BEGIN RECORDS SUPPLIED

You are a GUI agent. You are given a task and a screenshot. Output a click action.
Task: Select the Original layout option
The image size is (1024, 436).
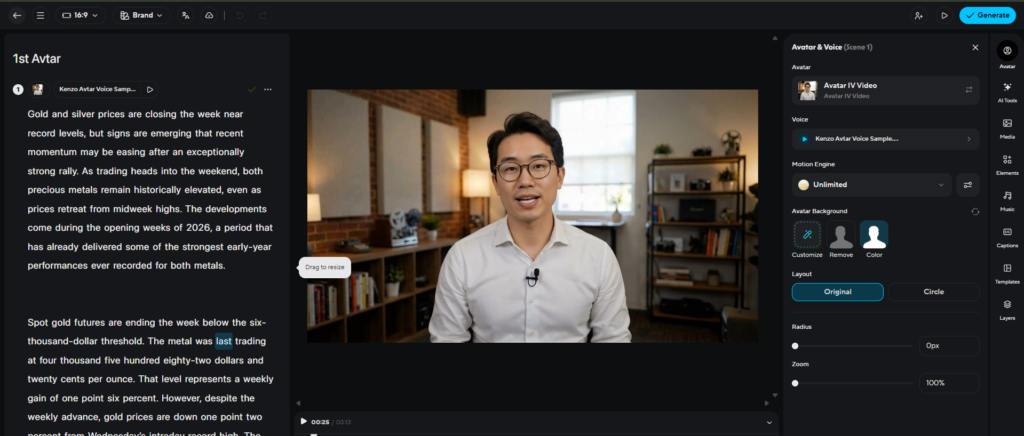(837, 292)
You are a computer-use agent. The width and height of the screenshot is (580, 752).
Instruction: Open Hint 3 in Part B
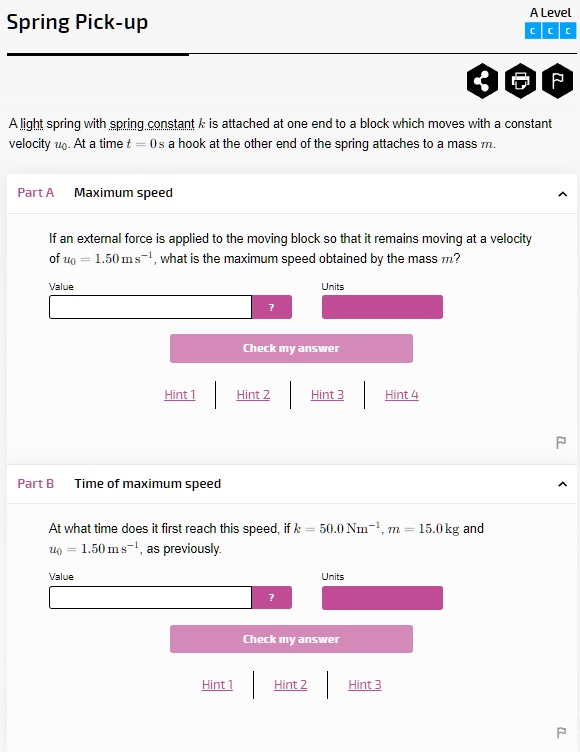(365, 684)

END RECORDS SUPPLIED
BEGIN RECORDS SUPPLIED

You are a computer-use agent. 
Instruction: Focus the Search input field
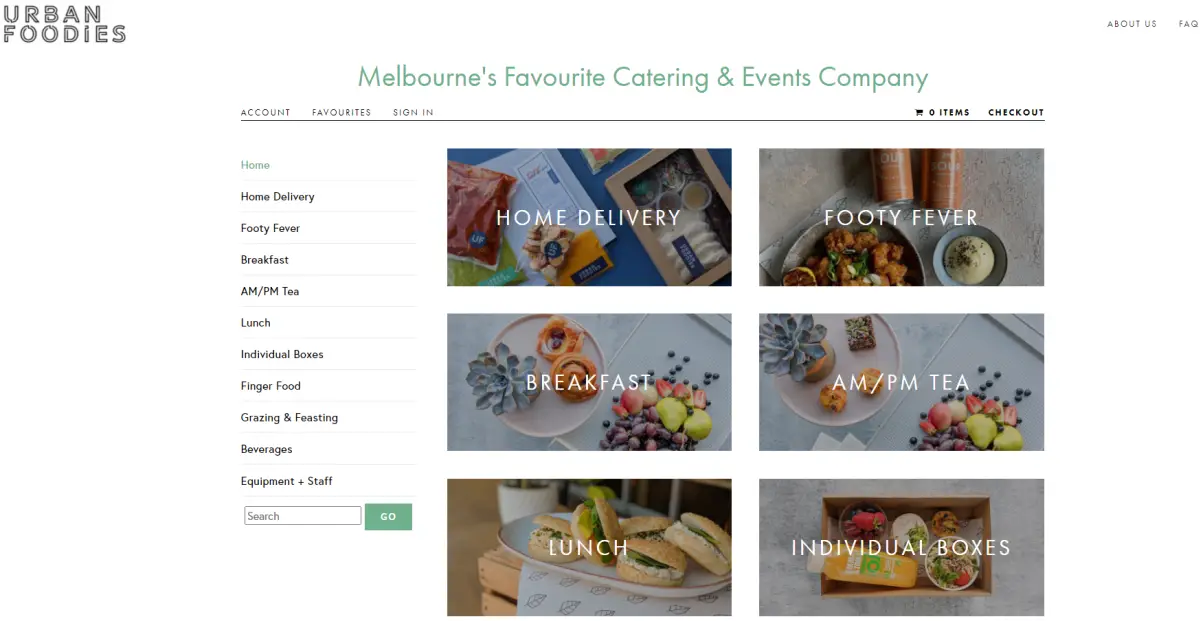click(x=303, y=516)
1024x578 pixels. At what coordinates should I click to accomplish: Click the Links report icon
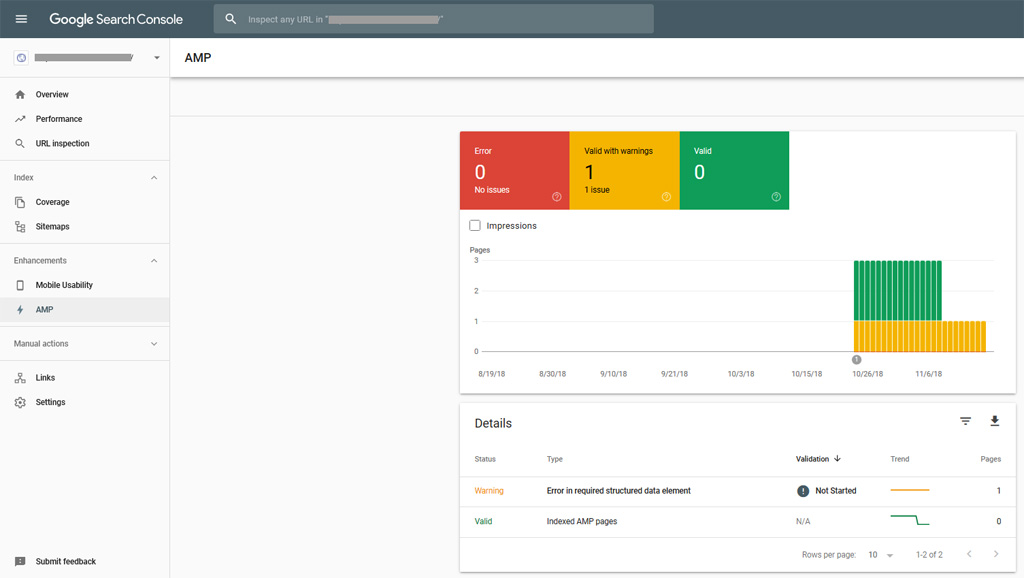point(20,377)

END RECORDS SUPPLIED

## [EXERCISE DIRECTIONS]
Arrange the lines as a JSON list of strings, one string per line with blank lines dropped, starting at the line that contains "1024x578 pixels. At" and ending after the line that contains "point(20,377)". Omit the pictures from the answer.

## [TASK SOLUTION]
[
  "1024x578 pixels. At what coordinates should I click to accomplish: Click the Links report icon",
  "point(20,377)"
]